Bundeswehr und Seenotretter runden die Palette ab, geben dem maritimen Bild markante Akzente.
Wer das ganze Programm im Detail studieren möchte: Das Angebot der Sail-Flensburg kann auch auch auf einer eigenen Internetseite nachgelesen werden. Wer mit seinem eigenen Boot teilnehmen möchte, kann sich dort anmelden.

Quelle: Volldampf e.K.

23.06.16 Time is money

Foto: AFP (c) in FAZ online
Im gestrigen Beitrag ging es um die Aussagekraft der Bilder. Anlass waren Fotos über den "Stand der Dinge...", sprich wie weit die Restauration des Isefjordbootes ABSALON bisher gediehen ist. Drei Mann widmen seit Jahren ihre Freizeit der Aufgabe, ein historisches Fischerboot vor der Säge zu bewahren.

Heute veröffentlichte die F.A.Z. online einen Artikel über die Vermögensverteilung in der Welt und was Millionäre mit ihrem Reichtum machen. Zur Illustration der in diesen Kreisen beliebten Anlageobjekte wird ein Foto aus Monaco gezeigt, auf dem vor der Kulisse großer Motoryachten eine klassische Segelyacht zu sehen ist - oder ist es ein Traditionsschiff? Ganz genau kann man das nach dem Foto nicht entscheiden. Denn der Kutter stammt vermutlich aus einer Zeit, als Arbeitsschiffe und Yachten sich eher im Material, dem Finish und der Innenarchitektur unterschieden als in der äußeren Form. Egal wie, die Kombination Millionär, Monaco, Motoryacht und alter Kutter legt den Schluss nahe, es könne sich bei dem gezeigten Boot um eine klassische Segelyacht handeln, zumal es Werbeträger für die Jean Boulle Group unterwegs ist. Aber es gibt ja auch hierzulande Traditionssegler mit Werbeaufschriften auf den Segeln oder Werbebannern an den Masten.

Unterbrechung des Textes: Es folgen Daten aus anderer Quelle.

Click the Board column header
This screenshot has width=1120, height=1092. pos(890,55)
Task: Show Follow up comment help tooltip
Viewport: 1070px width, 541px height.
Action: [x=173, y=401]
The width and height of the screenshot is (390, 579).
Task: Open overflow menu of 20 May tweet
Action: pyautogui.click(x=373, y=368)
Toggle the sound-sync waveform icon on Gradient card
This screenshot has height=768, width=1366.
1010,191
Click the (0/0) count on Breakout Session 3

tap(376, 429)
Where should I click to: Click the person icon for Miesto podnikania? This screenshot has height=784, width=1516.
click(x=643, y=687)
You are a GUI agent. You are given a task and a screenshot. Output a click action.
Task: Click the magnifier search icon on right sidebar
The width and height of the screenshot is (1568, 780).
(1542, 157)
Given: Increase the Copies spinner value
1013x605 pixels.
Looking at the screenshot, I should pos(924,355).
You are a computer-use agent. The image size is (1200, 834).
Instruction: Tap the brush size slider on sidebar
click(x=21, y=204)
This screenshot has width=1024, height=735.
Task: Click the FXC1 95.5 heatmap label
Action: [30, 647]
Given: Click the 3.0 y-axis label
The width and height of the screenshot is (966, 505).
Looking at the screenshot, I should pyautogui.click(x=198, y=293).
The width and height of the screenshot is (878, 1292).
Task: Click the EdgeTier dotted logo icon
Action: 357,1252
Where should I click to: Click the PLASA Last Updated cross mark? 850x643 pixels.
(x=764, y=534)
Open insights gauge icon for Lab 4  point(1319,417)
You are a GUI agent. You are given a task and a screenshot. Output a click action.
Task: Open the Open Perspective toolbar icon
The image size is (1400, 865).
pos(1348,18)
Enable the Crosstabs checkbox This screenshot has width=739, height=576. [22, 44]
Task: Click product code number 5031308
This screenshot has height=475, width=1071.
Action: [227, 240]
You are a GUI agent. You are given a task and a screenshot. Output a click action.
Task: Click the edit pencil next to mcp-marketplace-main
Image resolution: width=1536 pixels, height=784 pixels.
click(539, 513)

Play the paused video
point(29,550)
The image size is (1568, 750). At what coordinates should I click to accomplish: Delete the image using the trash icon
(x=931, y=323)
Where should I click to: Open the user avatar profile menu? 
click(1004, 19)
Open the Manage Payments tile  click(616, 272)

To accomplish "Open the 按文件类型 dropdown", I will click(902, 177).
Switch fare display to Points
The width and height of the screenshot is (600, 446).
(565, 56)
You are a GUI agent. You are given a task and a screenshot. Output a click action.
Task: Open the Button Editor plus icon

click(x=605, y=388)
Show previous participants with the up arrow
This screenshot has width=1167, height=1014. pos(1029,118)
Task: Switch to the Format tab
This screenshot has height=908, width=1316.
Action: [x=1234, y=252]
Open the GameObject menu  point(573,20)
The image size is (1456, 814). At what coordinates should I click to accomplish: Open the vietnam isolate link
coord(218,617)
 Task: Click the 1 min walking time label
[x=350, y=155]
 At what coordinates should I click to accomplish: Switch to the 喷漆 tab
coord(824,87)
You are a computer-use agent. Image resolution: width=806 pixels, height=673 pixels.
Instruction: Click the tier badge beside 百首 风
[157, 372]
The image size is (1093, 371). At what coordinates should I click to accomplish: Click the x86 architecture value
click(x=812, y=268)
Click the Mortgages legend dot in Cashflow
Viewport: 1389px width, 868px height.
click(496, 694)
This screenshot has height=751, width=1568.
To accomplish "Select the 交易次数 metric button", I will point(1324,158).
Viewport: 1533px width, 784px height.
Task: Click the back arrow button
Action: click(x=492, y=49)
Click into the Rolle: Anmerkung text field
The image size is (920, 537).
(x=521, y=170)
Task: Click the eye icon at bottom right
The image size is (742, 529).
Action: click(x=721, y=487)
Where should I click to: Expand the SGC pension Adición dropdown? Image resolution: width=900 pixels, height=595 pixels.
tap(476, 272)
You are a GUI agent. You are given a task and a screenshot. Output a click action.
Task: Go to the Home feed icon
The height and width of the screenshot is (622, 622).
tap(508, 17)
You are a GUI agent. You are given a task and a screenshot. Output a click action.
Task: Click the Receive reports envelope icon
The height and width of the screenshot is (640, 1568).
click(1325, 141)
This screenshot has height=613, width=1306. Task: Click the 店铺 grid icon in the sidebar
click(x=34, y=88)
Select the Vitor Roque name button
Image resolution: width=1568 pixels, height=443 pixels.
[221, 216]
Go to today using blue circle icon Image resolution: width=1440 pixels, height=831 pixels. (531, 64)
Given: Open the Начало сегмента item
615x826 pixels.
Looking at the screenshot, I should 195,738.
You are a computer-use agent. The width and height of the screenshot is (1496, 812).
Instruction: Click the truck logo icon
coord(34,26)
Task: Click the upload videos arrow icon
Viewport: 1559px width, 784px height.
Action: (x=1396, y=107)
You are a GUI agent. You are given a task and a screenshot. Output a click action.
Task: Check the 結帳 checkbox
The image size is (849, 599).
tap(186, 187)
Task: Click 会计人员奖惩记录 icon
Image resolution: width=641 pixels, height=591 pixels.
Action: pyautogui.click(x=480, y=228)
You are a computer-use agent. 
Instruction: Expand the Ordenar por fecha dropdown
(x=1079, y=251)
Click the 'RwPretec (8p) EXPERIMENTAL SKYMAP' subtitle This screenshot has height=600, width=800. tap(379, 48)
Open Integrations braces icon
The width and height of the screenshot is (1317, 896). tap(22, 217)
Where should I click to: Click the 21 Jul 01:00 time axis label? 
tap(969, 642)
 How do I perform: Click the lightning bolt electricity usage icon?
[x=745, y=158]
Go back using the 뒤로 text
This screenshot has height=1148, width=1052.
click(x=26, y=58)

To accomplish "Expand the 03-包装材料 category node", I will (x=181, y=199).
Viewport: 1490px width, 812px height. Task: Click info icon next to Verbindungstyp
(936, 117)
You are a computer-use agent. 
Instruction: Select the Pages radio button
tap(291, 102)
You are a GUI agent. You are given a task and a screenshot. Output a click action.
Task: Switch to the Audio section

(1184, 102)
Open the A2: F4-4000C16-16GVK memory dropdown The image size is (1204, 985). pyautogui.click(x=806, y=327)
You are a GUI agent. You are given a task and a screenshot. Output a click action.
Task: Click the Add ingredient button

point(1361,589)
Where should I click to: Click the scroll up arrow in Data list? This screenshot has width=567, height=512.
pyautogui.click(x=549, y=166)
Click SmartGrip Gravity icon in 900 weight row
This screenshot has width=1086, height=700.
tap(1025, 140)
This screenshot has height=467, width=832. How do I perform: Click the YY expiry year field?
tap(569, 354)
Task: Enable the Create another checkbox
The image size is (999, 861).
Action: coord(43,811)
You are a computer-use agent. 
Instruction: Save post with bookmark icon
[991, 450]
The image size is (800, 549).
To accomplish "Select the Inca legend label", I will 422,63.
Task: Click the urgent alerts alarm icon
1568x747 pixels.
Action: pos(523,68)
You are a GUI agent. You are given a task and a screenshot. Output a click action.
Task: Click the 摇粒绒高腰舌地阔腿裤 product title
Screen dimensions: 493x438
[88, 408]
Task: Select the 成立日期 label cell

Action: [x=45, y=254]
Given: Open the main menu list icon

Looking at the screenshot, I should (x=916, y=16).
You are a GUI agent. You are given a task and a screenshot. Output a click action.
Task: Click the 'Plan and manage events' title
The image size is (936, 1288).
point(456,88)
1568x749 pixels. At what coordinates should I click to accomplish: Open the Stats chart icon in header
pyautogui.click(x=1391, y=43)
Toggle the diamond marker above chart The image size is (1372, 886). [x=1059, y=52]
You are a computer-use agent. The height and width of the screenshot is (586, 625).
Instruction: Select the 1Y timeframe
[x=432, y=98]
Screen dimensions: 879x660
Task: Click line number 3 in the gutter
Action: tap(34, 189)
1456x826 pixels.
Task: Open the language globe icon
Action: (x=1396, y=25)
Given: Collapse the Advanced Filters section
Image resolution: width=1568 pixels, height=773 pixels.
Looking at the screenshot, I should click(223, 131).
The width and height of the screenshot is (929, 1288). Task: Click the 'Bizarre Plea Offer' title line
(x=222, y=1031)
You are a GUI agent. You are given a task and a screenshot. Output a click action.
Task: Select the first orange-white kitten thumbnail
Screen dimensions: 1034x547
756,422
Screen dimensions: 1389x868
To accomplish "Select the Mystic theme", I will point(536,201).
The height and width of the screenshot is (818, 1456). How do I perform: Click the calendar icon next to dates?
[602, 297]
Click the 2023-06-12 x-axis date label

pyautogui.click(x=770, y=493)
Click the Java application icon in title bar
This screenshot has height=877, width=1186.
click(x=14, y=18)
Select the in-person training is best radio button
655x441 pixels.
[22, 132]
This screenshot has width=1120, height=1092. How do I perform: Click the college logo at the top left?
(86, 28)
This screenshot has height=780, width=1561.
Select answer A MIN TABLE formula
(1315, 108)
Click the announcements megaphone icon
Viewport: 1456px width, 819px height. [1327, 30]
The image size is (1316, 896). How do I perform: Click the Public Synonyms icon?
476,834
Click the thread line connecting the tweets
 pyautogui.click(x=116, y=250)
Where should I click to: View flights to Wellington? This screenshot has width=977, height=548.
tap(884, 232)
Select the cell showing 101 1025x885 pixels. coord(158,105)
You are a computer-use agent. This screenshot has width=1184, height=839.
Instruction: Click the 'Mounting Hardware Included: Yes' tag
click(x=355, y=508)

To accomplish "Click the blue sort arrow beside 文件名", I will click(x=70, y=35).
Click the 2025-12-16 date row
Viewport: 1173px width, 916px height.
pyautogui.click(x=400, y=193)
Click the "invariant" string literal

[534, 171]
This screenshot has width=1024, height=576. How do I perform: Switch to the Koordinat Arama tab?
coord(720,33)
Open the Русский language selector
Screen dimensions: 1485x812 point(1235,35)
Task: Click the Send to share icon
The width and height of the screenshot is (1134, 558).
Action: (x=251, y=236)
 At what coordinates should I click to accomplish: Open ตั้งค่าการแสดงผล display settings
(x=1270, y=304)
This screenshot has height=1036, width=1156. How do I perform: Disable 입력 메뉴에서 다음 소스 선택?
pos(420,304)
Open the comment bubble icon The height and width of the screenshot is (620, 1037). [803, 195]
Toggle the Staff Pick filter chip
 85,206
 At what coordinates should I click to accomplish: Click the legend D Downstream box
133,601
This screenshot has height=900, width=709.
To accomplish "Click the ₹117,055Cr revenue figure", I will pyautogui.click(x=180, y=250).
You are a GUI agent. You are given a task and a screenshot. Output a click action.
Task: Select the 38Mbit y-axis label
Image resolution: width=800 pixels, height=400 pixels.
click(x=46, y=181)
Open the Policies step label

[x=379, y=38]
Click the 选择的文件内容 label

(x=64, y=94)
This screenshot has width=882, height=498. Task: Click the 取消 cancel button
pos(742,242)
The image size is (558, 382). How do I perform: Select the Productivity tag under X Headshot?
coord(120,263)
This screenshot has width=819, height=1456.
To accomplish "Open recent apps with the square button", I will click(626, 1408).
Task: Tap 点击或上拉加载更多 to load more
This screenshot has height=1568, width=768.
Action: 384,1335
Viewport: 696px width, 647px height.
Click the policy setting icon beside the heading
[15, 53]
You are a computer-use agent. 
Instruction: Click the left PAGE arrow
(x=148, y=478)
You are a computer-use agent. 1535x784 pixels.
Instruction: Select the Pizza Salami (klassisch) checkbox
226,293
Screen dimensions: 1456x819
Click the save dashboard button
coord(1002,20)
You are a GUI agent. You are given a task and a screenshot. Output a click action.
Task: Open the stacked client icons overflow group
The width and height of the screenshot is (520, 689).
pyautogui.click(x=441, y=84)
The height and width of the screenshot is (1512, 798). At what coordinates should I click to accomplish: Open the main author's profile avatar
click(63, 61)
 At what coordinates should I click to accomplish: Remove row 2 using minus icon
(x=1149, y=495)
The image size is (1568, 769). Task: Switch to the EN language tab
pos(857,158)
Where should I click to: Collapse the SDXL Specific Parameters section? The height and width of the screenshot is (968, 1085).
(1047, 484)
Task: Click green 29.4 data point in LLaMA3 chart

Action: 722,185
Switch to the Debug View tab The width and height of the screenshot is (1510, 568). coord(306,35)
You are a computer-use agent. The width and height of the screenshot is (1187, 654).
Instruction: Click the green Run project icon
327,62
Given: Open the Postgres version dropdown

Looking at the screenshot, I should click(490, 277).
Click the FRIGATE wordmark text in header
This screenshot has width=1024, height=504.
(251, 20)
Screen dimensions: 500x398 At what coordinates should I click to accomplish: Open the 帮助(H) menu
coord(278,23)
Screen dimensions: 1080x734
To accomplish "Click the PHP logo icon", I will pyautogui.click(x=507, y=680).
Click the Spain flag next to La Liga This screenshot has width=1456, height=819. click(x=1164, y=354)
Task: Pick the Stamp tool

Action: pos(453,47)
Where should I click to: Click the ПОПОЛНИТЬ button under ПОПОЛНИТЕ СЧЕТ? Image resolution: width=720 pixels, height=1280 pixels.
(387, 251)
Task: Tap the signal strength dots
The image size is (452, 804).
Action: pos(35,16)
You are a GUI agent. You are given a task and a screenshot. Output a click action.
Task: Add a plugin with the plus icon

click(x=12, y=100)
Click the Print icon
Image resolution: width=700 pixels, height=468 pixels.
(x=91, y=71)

Doch auch die lassen sich nicht das teure Tuch verschandeln, bloß weil sie zuviel Geld haben. Wer dennoch auf die Idee kommt, die Eigner solcher Schiffe in Flensburg gehörten allesamt zu den oberen zehntausend und ihre Schiffe schwämmen in Euros, irrt sich auch aus einem anderen Grund. Der beruht auf der gedanklichen Verbindung von Millionenvermögen und traditionellem Segelschiff. Die gängige Definition des Millionärs wird in dem Artikel gleich mitgeliefert: es ist ein Mensch der mehr als eine Million frei investierbares Vermögen besitzt. Von frei und investierbar kann bei einem Segelschiff natürlich keine Rede sein. Wer's  nicht glaubt studiere mal die Anzeigen der Yachtmakler unter dem Aspekt, wie lange es dauert, bis ein Boot verkauft ist. Wenn es also um investierbares Vermögen geht, kommt der Spruch "time is money" der Sache schon viel näher. So ein Schmuckstück zu unterhalten erfordert in erster Linie Zeit. Zeit für die Wartung und für Reparaturen, falls nötig. Allerdings kann der normale Eigner auch mit sehr viele Zeit keinen Anker schmieden, Lack herstellen oder eigene Seekarten zeichnen. Und die Helling für die regelmäßige Inspektion wird auch nicht allen umsonst überlassen. Und schlussendlich sollte auch noch genügend Zeit zum Segeln übrig bleiben. Sonst ist selbst einem Millionär nicht zu helfen.  

22.06.16 Bilderrätsel

In unserer atemlosen Zeit fehlt oft die Muße für kurze Nachrichten. Viele Mails sind ermüdend lang und verworren. Worte, nichts als Worte, aber keine Nachricht.
"Vollkommenheit ist erreicht, wenn man nichts mehr weglassen kann" sagte Antoine de Saint-Exupéry. Heute erhielten wir ihm zufolge ein vollkommene Mail. Sie ist erfrischend kurz obwohl sie mehr sagt als 4000 Worten gesagt werden kann - sofern man der Spruchweisheit Glauben schenkt, dass ein Bild mehr sagt als mit tausend Worten möglich ist. 
Es geht um das Isefjordboot ABSALON, das Boot mit der längsten ununterbrochenen Abwesenheit von seinem festen Liegeplatz im Museumshafen Flensburg.

 







 

Im April erfuhren wir, dass sie noch zwei weitere Spanten bekommt, bevor die nächsten Planken angeschlagen werden. Das scheint jetzt gerade in Arbeit zu sein. Wer es genauer wissen möchte, lausche den Bildern. Denn der Text der erfrischend kurzen Mail von heute ist eines Lakoniers würdig "Stand der Dinge...". Dem haben wir nichts hinzuzufügen.

21.06.16 GRETA abgestaubt

Sommeranfang. In Kiel strebt der jährliche Rummel rund um das weltgrößte Segelereignis seinem Höhepunkt entgegen und ein Event jagt das andere. An der Hörn gehörschädigende Lautsprecherbeschallung und Kirmesrummel für zahlende Gäste.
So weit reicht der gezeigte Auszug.